Em seguida, a equipe imitou a evolução fazendo com que as cepas bacterianas manipuladas competissem umas com as outras – como uma versão microbiana de “The Hunger Games”. Mil gerações depois, algumas linhagens se saíram melhor do que outras, como era de se esperar. Mas quando a equipe de Kaçar analisou exatamente como a bactéria respondia às perturbações em seus componentes translacionais, eles descobriram algo inesperado: inicialmente, a seleção natural melhorou o mecanismo de translação comprometido, mas seu foco mudou para outros módulos celulares antes que o desempenho do mecanismo fosse totalmente restaurado.

Para descobrir o motivo, Kaçar recrutou Sandeep Venkataram, um especialista em genética populacional da Universidade da Califórnia, em San Diego.

Venkataram compara o processo a um jogo de whack-a-mole, com cada toupeira representando um módulo celular. Sempre que um módulo sofre uma mutação, ele aparece. O martelo que o destrói é a ação da seleção natural. As mutações são distribuídas aleatoriamente em todos os módulos, de modo que todos os sinais surgem aleatoriamente.

“Esperávamos que o martelo da seleção natural também descesse aleatoriamente, mas não foi isso que descobrimos”, disse ele. “Em vez disso, ele não age aleatoriamente, mas tem um forte viés, favorecendo as mutações que fornecem a maior vantagem de aptidão enquanto elimina outras mutações menos benéficas, embora também forneçam um benefício para o organismo.”

Em outras palavras, a evolução não é multitarefa quando se trata de corrigir problemas.

“Parece que a evolução é míope”, disse Venkataram. “Ele se concentra no problema mais imediato, coloca um band-aid e então passa para o próximo problema, sem terminar completamente o problema em que estava trabalhando antes.”

“Acontece que as células corrigem seus problemas, mas não da maneira como poderíamos corrigi-los”, acrescentou Kaçar. “De certa forma, é um pouco como organizar um caminhão de entrega enquanto ele dirige por uma estrada esburacada. Você pode empilhar e organizar apenas um determinado número de caixas de cada vez antes que elas inevitavelmente se misturem. Você nunca terá realmente a chance de fazer grandes , arranjo ordenado. ”

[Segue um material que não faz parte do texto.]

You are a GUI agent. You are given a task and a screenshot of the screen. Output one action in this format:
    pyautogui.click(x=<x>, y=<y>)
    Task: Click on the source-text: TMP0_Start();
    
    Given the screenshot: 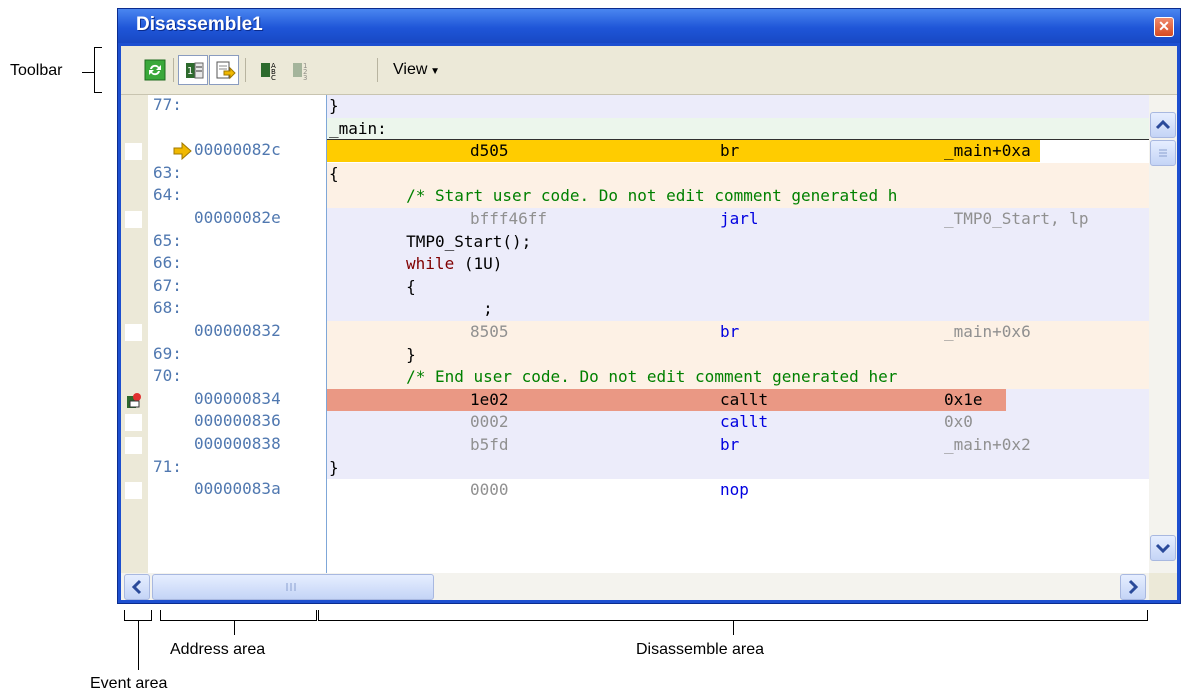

Por que a seleção natural age dessa forma ainda precisa ser estudado, mas o que a pesquisa mostrou é que, no geral, o processo resulta no que os autores chamam de “estagnação evolutiva” – enquanto a evolução está ocupada consertando um problema, ela o faz às custas de todos outros problemas que precisam ser corrigidos. Eles concluíram que, pelo menos em populações de evolução rápida, como bactérias, a adaptação em alguns módulos pararia, apesar da disponibilidade de mutações benéficas. Isso resulta em uma situação em que os organismos nunca podem atingir um estado totalmente otimizado.

“O sistema tem que ser capaz de ser menos do que ideal para que a evolução tenha algo sobre o que atuar diante de uma perturbação – em outras palavras, é preciso haver espaço para melhorias”, disse Kaçar.

Kaçar acredita que essa característica da evolução pode ser uma assinatura de qualquer sistema auto-organizado e ela suspeita que esse princípio tenha contrapartidas em todos os níveis da hierarquia biológica, remontando aos primórdios da vida, possivelmente até aos tempos pré-bióticos, quando a vida ainda não havia se materializado.

Com o financiamento contínuo da John Templeton Foundation e da NASA, o grupo de pesquisa agora está trabalhando no uso de sequenciamento ancestral para voltar ainda mais no tempo, disse Kaçar.

“Queremos reduzir ainda mais as coisas e criar sistemas que começam como o que consideramos pré-vida e depois passam para o que consideramos vida.”